Hamlet

par

L’intellectuel aux prises avec le non-sens

Dans son soliloque « Être ou ne pas être », Hamlet révèle entre autres choses sa peur de mourir – une peur qu’a accentuée sa rencontre avec le surnaturel. Sachant maintenant qu’il existe en effet un autre monde, il ne peut plus considérer la mort comme un long sommeil. Pourtant il n’en est pas encore au point de croire aux revenants comme tels : ce n’est qu’après la représentation de La Souricière qu’il acceptera le fantôme comme étant son père plutôt qu’un démon déguisé. C’est aussi là, une fois que le prince tient sa preuve, que le fantôme réapparaîtra pour le réprimander de n’avoir pas encore agi – juste après qu’il en a eu l’opportunité pendant la prière de Claudius. Cette réapparition a lieu pendant un moment de haute tension, où Hamlet peut finalement faire déferler son dégoût pour les actions de sa mère sur elle. La dislocation de la réalité commune que représente le fantôme s’ajoute à la dislocation des actions de Gertrude.

Il ne faut pas oublier que Hamlet est déboussolé dès le début de la pièce, avant qu’il ne soit informé de l’apparition du fantôme.
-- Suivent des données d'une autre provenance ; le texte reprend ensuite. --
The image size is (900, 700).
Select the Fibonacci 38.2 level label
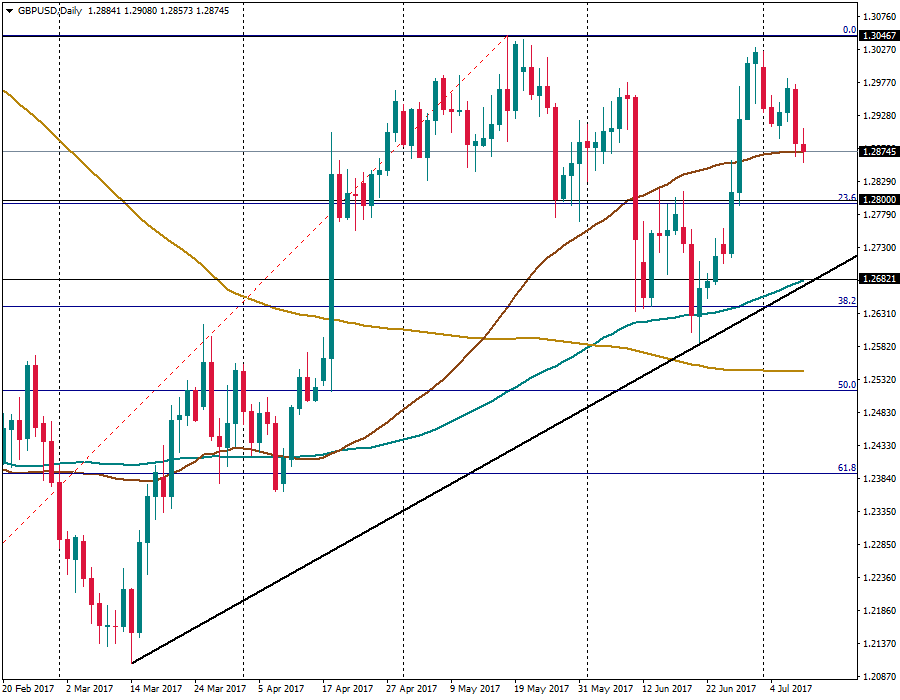pos(846,300)

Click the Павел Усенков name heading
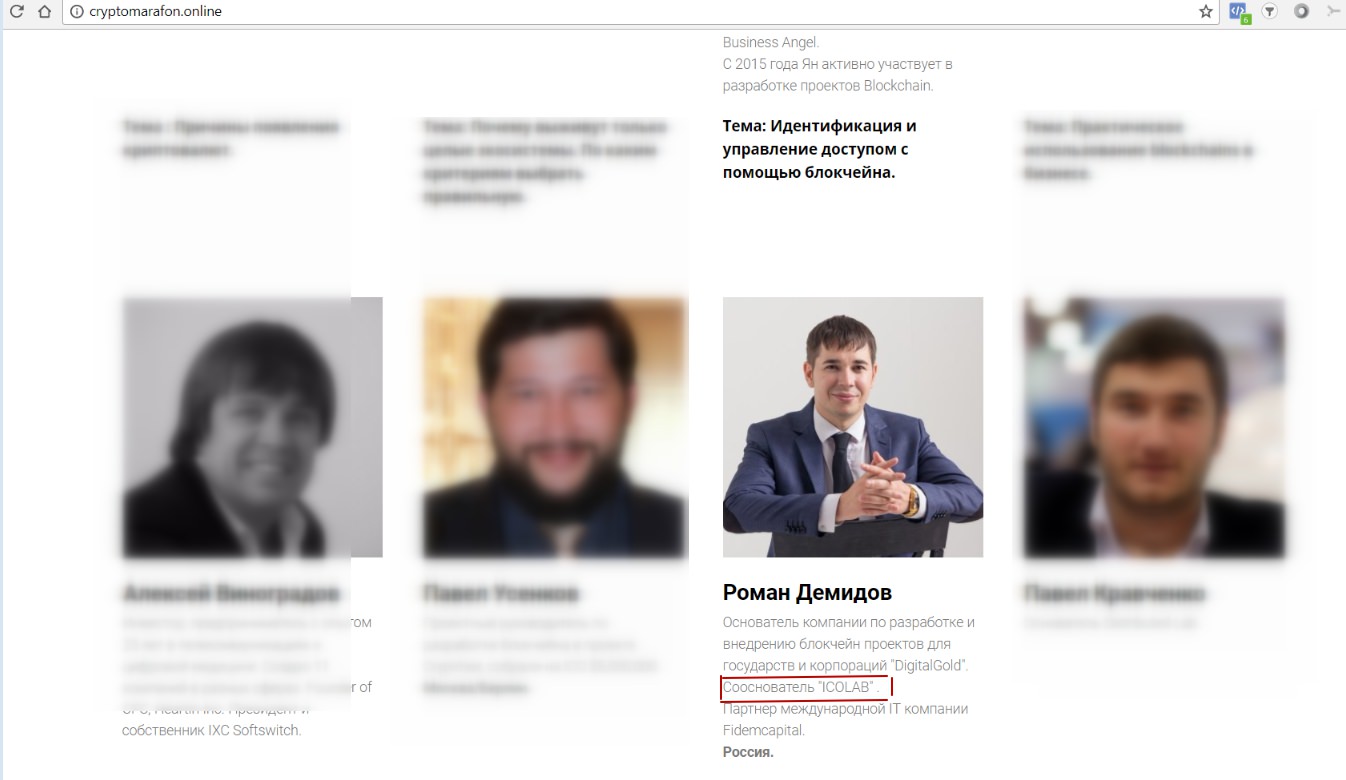click(501, 593)
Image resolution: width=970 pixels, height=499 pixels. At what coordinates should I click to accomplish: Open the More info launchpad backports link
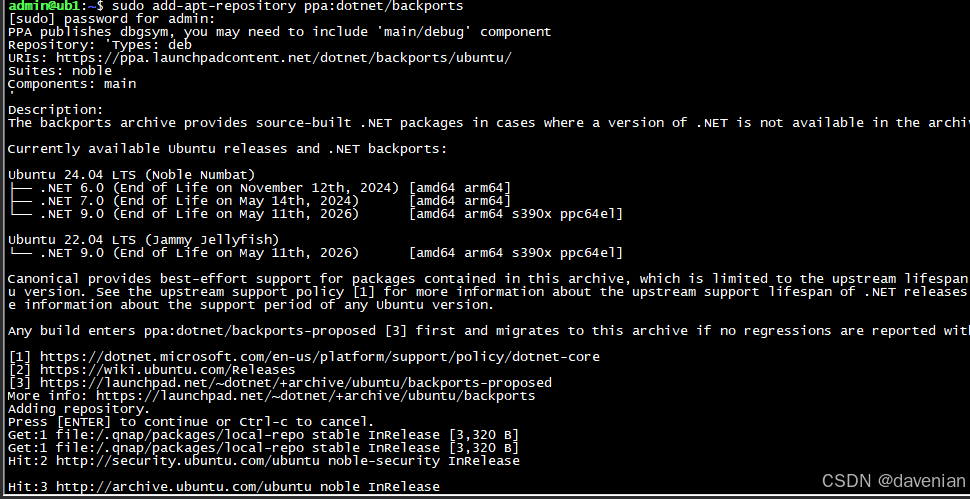315,396
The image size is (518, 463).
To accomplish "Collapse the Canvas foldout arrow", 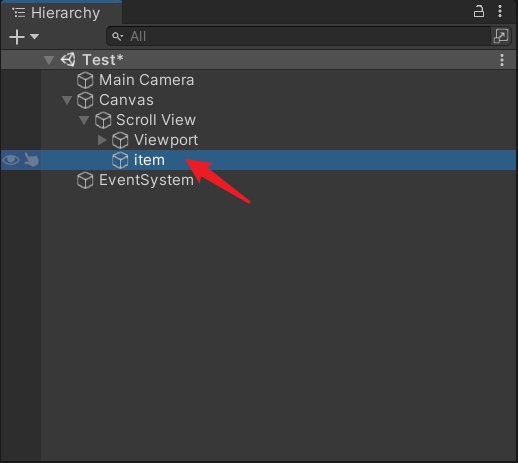I will click(x=67, y=100).
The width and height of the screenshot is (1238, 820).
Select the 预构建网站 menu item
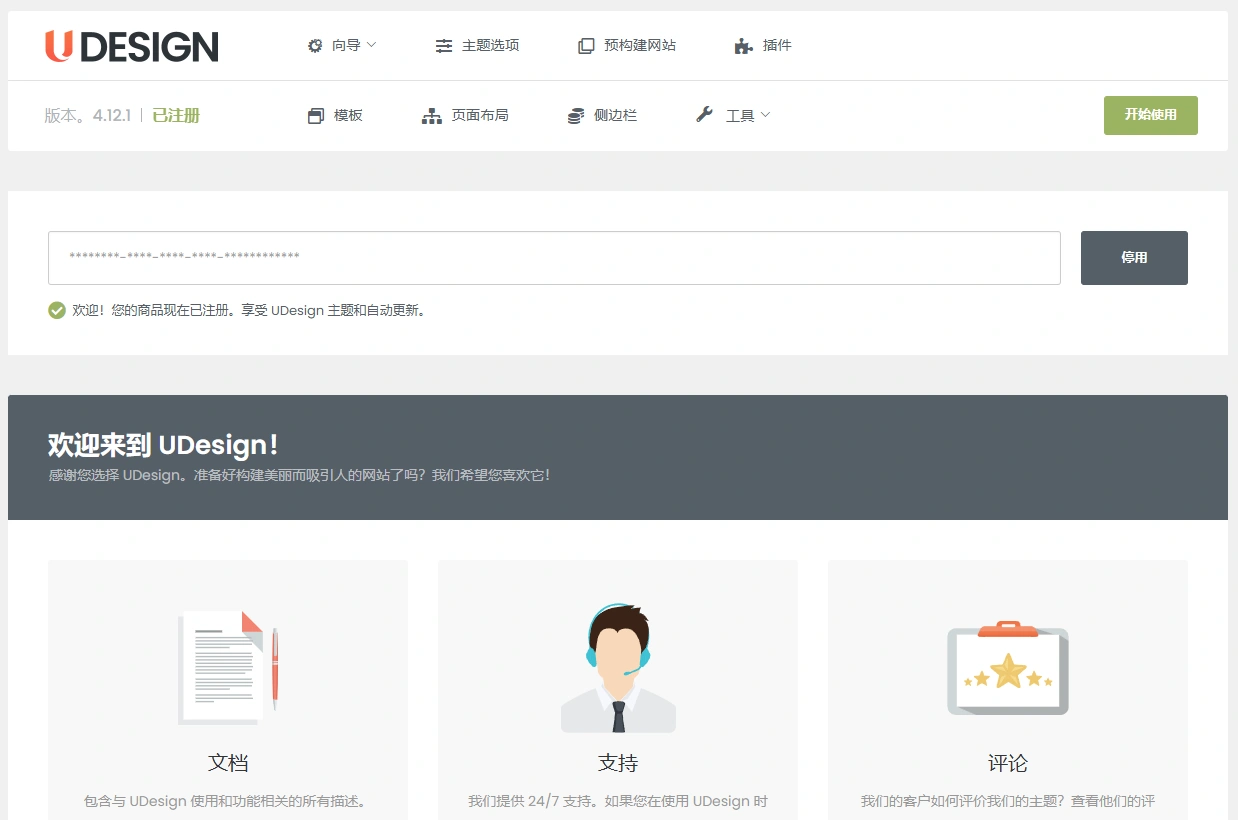pos(639,45)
Non seulement son père est mort et le trône auquel il aurait pu prétendre lui a été ravi, mais sa mère s’est remariée avec son oncle, mariage incestueux selon les mœurs contemporaines, et la cour est passée du deuil aux célébrations avant qu’il n’ait pu se faire à la perte de son père. Même avant l’apparition, le monde a donc commencé à fonctionner d’une manière inusitée et difficile à saisir. Pour l’intellectuel qu’est Hamlet, la difficulté est réelle.

Étudiant à Wittemberg, lieu clé de la Réforme, Hamlet est d’évidence un homme d’esprit plutôt que d’action, du moins la plupart du temps. L’université représente pour lui la liberté, ou du moins une possibilité de fuite vers un monde logique. Forcé à demeurer au Danemark, il se trouve dans un monde qui bascule de plus en plus vers le non-sens. Son camarade de classe Horatio, de même, est forcé à réconcilier son point de vue empirique et rationnel avec l’existence du surnaturel. Les intellectuels se retrouvent forcés d’admettre qu’il y a des limites à la connaissance, voire à la raison. C’est l’existence de ces choses inconnaissables qui fait peur, qui engendre cette peur du « pays inconnu des bornes duquel nul voyageur ne revient jamais », et dont on ne peut donc rien savoir – sauf ce qu’en dit le fantôme, qui n’est guère rassurant sur le sujet. Ce n’est qu’après qu’il s’est réconcilié avec l’idée de mourir que Hamlet agira enfin pour tuer Claudius.